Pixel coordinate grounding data
<<<<
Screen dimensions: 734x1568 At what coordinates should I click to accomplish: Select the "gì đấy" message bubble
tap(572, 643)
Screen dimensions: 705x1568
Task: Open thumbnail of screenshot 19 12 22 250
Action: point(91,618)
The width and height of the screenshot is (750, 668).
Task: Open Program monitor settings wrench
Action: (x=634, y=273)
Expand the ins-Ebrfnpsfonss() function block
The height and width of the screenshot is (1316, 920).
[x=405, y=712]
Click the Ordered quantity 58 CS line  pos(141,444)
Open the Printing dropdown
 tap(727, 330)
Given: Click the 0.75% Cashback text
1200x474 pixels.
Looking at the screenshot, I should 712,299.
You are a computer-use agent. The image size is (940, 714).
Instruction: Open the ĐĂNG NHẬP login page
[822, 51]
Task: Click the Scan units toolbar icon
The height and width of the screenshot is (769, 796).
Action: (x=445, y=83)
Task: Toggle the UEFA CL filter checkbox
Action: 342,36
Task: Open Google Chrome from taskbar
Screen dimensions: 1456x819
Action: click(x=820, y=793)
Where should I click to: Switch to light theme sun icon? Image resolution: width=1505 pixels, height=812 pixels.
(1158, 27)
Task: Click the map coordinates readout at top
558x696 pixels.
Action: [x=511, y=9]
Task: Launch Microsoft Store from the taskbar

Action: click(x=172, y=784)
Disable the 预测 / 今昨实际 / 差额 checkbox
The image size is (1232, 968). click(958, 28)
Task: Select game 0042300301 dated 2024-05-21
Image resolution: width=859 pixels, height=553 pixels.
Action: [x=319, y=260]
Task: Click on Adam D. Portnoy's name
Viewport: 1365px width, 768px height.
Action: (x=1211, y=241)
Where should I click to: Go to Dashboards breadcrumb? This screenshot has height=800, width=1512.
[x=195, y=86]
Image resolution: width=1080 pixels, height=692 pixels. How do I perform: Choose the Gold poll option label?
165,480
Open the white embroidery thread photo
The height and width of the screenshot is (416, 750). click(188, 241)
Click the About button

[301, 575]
>>>>
Instructions to follow -
Without omitting anything, output the entries exactly.

Output of the exercise -
Screen dimensions: 734x1568 At what coordinates should I click to accomplish: Select the "gì đấy" message bubble
tap(572, 643)
Screen dimensions: 705x1568
Task: Open thumbnail of screenshot 19 12 22 250
Action: point(91,618)
The width and height of the screenshot is (750, 668).
Task: Open Program monitor settings wrench
Action: (x=634, y=273)
Expand the ins-Ebrfnpsfonss() function block
The height and width of the screenshot is (1316, 920).
[x=405, y=712]
Click the Ordered quantity 58 CS line  pos(141,444)
Open the Printing dropdown
 tap(727, 330)
Given: Click the 0.75% Cashback text
1200x474 pixels.
Looking at the screenshot, I should 712,299.
You are a computer-use agent. The image size is (940, 714).
Instruction: Open the ĐĂNG NHẬP login page
[822, 51]
Task: Click the Scan units toolbar icon
The height and width of the screenshot is (769, 796).
Action: (x=445, y=83)
Task: Toggle the UEFA CL filter checkbox
Action: 342,36
Task: Open Google Chrome from taskbar
Screen dimensions: 1456x819
Action: click(x=820, y=793)
Where should I click to: Switch to light theme sun icon? Image resolution: width=1505 pixels, height=812 pixels.
(1158, 27)
Task: Click the map coordinates readout at top
558x696 pixels.
Action: [x=511, y=9]
Task: Launch Microsoft Store from the taskbar

Action: click(x=172, y=784)
Disable the 预测 / 今昨实际 / 差额 checkbox
The image size is (1232, 968). click(958, 28)
Task: Select game 0042300301 dated 2024-05-21
Image resolution: width=859 pixels, height=553 pixels.
Action: [x=319, y=260]
Task: Click on Adam D. Portnoy's name
Viewport: 1365px width, 768px height.
Action: (x=1211, y=241)
Where should I click to: Go to Dashboards breadcrumb? This screenshot has height=800, width=1512.
[x=195, y=86]
Image resolution: width=1080 pixels, height=692 pixels. How do I perform: Choose the Gold poll option label?
165,480
Open the white embroidery thread photo
The height and width of the screenshot is (416, 750). click(188, 241)
Click the About button

[301, 575]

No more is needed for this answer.